Having spent plenty of time with both variations of the Samsung Galaxy Tab S, it has to be said that these are great devices — from the eye-catching screen to the raw power under the hood, Samsung couldn't have done much better with what could be a final attempt to compete with Apple at the top-end of the market.
The exterior design of the Tab S is nothing to write home about but it's thin and it's light and that counts for a lot when it comes to tablets.
It helps the frame get out of the way of the screen, which is the real winner here. It's the best screen I've seen on a tablet and the Retina iPads are the only ones that really come close.
That fabulous display is backed up by plenty of grunt and a battery that ensures you can keep going for a day or two. There's a case to be made that 7-8 inches is the sweet spot for a small tablet, but at least the Tab S offers two choices to buyers.
Android still has the air of a square peg in a round hole when it comes to tablets. It's by no means a disaster, and it's improving all the time (with Lollipop set to push that further still), but the OS and its apps don't look as comfortable as they do on smaller 4 and 5-inch screens.
On top of that a lot of the extras that Samsung throws into the mix feel gimmicky and unnecessary, though you can largely avoid them.
The plastic backing and faux-chrome rim will certainly not be to everyone's tastes, but that aside this is a tablet with very few negatives.
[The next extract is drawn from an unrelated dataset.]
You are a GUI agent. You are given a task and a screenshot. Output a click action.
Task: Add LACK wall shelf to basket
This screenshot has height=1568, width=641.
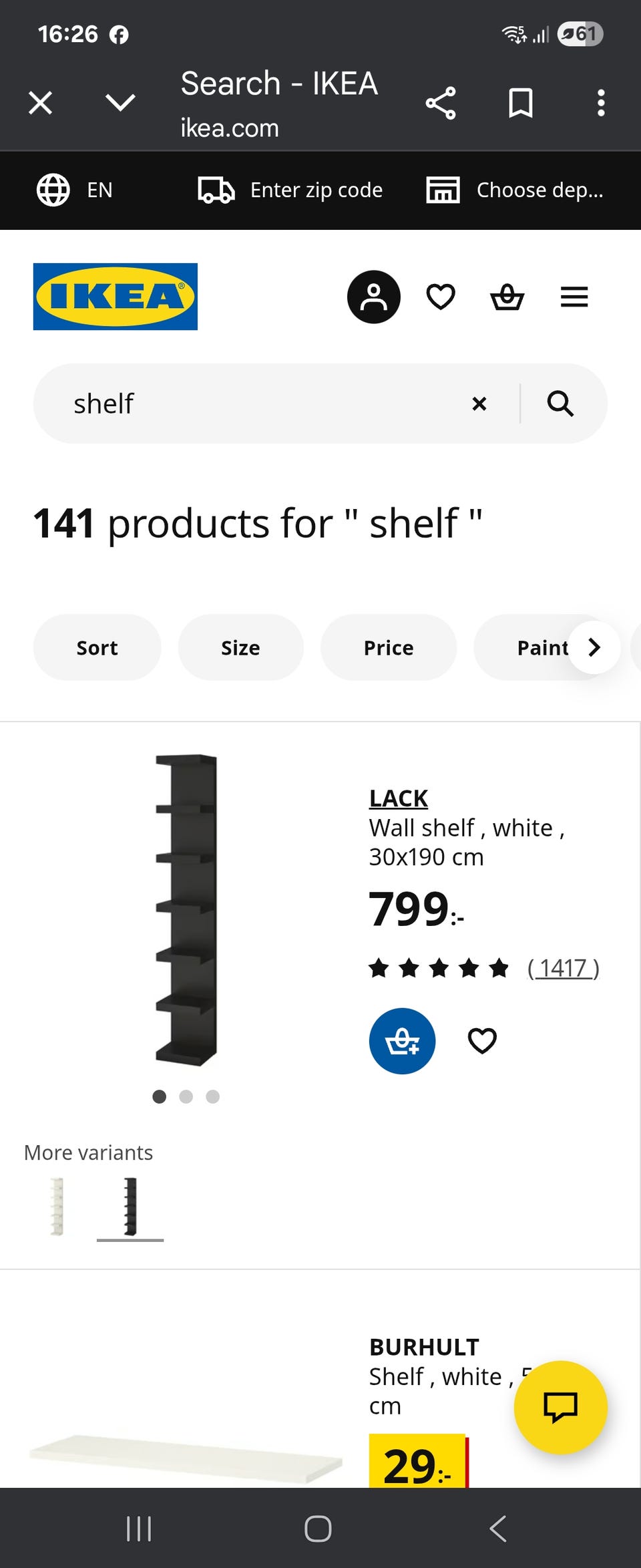[x=402, y=1041]
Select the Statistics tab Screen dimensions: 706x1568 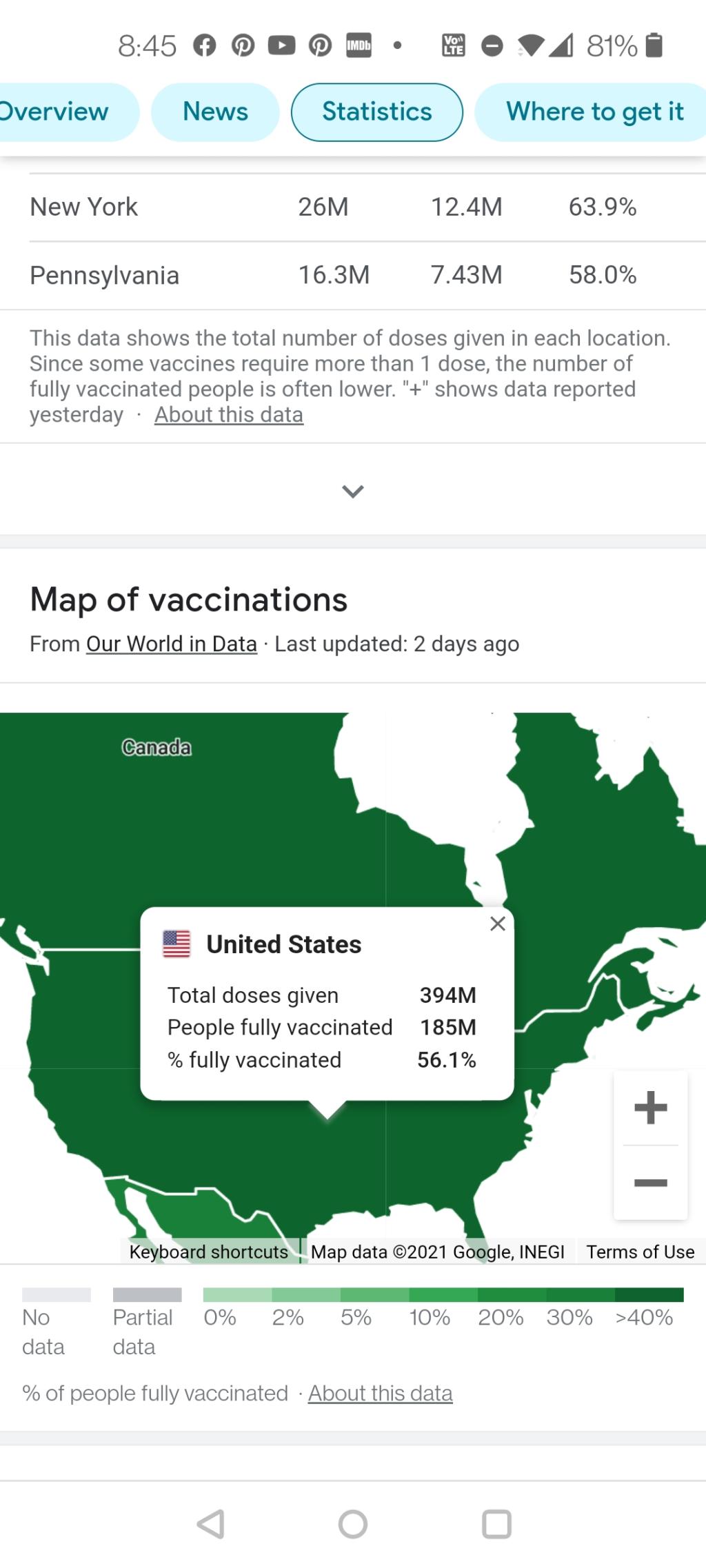click(376, 112)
The differing portrait and landscape button configurations kept confusing me during testing, but unless you're going to go out and buy them both I'm sure you'll quickly get used to where everything is.
Samsung wants to best the iPads with the two Galaxy Tab S devices, and it's come close to doing just that. The screen is even more impressive than Apple's, but the overall design and the feel of the software aren't quite up to par.
Nevertheless, if you're a dedicated Android user then these are the premium end tablets you've been waiting for.
Ultimately it's a whisker away from being a 5-star tablet. I'd like to see small improvements in the camera, the hardware design and the way Android fits to larger screens, but other than that it's a tablet that Samsung can be very, very proud of. Both Samsung and Google will be hoping it sells in numbers that reflect its quality.